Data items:
·····
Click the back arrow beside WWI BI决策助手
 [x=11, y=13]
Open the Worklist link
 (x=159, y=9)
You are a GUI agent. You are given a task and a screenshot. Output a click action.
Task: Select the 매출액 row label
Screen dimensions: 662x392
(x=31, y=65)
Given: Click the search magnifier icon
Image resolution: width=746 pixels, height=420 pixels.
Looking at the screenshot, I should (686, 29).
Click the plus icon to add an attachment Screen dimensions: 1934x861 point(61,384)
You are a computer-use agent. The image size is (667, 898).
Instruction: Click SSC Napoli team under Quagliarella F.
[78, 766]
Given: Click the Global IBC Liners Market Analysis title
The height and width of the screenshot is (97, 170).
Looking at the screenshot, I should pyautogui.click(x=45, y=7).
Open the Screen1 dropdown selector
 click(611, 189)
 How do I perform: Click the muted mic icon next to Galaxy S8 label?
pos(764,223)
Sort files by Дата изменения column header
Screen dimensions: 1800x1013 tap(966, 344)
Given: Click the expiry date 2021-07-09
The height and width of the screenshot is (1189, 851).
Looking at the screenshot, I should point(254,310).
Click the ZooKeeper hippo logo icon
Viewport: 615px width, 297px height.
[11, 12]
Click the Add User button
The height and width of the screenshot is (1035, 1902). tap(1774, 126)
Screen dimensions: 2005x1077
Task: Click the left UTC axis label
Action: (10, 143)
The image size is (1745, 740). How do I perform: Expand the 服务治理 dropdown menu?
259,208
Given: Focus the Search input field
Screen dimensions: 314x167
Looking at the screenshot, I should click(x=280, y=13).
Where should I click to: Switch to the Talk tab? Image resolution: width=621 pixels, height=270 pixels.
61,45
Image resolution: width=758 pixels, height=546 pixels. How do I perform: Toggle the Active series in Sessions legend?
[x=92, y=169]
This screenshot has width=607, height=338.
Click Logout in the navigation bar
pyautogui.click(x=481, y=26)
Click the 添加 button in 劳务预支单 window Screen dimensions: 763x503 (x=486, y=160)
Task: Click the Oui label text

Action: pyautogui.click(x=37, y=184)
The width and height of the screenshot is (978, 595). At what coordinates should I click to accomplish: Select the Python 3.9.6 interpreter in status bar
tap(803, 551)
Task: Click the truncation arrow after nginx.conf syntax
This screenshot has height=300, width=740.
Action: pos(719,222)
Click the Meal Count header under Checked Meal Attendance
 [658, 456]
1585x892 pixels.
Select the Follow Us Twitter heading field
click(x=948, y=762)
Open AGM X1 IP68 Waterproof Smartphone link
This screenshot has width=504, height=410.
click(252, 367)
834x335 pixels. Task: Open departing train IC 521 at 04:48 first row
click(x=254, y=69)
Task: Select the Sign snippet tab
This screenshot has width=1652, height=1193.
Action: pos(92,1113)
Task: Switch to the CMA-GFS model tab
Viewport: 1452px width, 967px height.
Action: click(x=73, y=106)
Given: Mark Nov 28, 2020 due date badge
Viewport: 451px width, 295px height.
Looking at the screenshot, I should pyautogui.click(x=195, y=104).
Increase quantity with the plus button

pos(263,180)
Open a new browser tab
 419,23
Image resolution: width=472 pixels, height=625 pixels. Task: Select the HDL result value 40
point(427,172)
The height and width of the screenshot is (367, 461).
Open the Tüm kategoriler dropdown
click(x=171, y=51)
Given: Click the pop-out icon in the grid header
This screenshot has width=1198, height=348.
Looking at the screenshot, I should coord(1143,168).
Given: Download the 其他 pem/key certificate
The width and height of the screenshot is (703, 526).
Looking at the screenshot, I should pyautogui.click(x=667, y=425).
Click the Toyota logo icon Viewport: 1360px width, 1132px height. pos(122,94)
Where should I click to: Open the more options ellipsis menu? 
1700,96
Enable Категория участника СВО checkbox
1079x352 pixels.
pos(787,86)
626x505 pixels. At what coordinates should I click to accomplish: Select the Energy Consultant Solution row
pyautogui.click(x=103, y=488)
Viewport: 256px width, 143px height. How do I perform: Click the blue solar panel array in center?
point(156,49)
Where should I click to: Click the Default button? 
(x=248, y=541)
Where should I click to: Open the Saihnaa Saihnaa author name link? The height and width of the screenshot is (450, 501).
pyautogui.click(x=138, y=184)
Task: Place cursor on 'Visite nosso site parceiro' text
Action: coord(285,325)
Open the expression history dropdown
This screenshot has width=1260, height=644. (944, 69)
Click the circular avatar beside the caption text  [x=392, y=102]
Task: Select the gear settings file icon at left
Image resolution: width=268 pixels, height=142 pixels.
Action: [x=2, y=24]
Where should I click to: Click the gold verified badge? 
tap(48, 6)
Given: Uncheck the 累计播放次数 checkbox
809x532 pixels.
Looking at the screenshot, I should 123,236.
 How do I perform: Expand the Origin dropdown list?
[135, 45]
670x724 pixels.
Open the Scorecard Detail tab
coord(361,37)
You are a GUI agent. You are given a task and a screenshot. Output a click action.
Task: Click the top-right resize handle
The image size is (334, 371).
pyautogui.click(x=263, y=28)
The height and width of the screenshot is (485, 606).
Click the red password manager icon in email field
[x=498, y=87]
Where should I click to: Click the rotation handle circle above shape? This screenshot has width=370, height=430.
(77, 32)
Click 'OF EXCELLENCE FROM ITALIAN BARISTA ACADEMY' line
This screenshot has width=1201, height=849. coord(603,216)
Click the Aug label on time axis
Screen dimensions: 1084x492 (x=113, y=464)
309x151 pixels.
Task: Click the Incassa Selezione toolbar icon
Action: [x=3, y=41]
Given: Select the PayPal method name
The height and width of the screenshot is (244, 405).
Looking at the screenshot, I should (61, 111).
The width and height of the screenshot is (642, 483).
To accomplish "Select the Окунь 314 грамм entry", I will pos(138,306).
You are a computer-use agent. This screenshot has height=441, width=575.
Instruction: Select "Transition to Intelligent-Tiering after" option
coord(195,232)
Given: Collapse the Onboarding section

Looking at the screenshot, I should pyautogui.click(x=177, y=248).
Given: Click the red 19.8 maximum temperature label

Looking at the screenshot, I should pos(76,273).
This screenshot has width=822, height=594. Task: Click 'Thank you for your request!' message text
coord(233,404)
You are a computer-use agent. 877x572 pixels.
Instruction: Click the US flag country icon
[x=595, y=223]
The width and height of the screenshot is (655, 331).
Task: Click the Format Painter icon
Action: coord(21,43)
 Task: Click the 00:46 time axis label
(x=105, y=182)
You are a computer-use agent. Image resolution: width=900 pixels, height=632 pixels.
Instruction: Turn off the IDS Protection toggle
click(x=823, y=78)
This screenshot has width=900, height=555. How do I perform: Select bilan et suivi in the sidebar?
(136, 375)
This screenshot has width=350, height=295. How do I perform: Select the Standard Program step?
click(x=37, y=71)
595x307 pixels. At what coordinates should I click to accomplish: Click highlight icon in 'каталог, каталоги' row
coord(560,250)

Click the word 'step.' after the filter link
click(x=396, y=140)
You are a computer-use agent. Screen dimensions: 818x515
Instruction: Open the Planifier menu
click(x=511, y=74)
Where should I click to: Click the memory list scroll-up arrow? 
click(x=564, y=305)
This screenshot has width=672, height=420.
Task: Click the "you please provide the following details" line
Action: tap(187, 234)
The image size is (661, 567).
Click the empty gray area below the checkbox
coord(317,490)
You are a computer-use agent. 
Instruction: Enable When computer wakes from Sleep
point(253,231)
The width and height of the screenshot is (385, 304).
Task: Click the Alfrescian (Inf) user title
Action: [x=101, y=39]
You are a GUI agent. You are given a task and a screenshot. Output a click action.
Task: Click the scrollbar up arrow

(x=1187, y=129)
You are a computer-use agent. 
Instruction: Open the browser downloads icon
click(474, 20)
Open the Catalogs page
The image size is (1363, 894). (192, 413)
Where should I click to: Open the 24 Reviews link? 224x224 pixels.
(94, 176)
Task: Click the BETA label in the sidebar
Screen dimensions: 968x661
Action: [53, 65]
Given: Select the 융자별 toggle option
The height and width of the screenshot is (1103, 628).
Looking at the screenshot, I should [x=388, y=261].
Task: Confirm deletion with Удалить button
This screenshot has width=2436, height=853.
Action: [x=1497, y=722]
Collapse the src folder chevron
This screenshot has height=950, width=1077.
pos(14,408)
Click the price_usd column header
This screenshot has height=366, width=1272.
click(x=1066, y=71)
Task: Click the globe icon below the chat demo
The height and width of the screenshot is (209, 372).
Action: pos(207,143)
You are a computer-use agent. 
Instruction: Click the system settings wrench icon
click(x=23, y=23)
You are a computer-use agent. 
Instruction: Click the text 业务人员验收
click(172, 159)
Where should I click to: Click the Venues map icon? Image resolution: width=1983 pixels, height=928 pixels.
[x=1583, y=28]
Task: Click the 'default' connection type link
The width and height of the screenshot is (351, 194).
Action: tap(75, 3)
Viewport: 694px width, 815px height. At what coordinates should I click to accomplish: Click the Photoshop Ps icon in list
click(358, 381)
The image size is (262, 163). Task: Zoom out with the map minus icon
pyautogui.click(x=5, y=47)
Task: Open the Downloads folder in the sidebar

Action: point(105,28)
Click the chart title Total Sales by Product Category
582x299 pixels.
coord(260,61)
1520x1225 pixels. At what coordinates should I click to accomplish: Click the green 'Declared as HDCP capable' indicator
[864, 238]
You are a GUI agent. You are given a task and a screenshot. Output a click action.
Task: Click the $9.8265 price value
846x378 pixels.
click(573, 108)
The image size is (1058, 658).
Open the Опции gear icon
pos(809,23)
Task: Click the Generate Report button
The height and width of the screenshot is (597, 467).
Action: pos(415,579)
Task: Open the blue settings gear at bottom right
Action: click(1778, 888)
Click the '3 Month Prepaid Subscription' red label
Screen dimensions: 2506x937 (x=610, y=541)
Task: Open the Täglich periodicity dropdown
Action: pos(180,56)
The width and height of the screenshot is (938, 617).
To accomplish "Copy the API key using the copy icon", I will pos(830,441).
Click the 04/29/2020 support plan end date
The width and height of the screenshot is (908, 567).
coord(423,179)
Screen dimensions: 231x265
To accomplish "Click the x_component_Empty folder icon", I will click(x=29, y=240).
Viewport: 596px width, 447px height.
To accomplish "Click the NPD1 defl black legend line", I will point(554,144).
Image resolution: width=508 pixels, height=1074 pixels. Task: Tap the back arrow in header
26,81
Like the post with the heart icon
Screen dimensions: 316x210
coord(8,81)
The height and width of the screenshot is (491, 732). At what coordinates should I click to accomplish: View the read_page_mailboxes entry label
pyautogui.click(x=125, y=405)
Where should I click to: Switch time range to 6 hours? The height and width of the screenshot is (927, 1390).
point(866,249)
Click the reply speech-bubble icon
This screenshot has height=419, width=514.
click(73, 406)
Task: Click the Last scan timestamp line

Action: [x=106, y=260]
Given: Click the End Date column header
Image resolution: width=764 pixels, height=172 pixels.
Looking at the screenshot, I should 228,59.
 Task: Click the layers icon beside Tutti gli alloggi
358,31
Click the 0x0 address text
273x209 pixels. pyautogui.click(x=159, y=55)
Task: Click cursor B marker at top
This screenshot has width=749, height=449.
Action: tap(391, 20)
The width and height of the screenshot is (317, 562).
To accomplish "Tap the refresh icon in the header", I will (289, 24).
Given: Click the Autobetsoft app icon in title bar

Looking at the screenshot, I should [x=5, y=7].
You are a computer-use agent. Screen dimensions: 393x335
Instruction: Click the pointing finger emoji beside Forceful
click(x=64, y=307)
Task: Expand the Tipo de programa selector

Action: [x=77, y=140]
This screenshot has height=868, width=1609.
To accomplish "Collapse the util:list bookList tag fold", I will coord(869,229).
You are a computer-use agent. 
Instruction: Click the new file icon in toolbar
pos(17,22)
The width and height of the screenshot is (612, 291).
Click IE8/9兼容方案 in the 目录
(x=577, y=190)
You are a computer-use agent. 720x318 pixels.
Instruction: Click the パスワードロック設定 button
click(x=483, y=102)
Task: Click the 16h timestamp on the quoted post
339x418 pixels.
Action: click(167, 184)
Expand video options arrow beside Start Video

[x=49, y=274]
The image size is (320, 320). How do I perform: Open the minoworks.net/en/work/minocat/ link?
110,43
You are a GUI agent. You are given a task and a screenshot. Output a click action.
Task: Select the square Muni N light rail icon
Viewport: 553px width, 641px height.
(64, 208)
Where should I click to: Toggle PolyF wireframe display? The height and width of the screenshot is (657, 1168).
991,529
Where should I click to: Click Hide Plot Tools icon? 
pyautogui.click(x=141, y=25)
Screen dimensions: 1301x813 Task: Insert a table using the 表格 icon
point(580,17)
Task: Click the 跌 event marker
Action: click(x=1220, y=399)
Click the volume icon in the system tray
·····
_Stated problem:_ Please replace "Worklist" with "Inbox" in everything from the start of the material down to the line containing "(x=31, y=65)", and write those lines out again with nothing else changed.

_Completed task:_
Click the back arrow beside WWI BI决策助手
 [x=11, y=13]
Open the Inbox link
 (x=159, y=9)
You are a GUI agent. You are given a task and a screenshot. Output a click action.
Task: Select the 매출액 row label
Screen dimensions: 662x392
(x=31, y=65)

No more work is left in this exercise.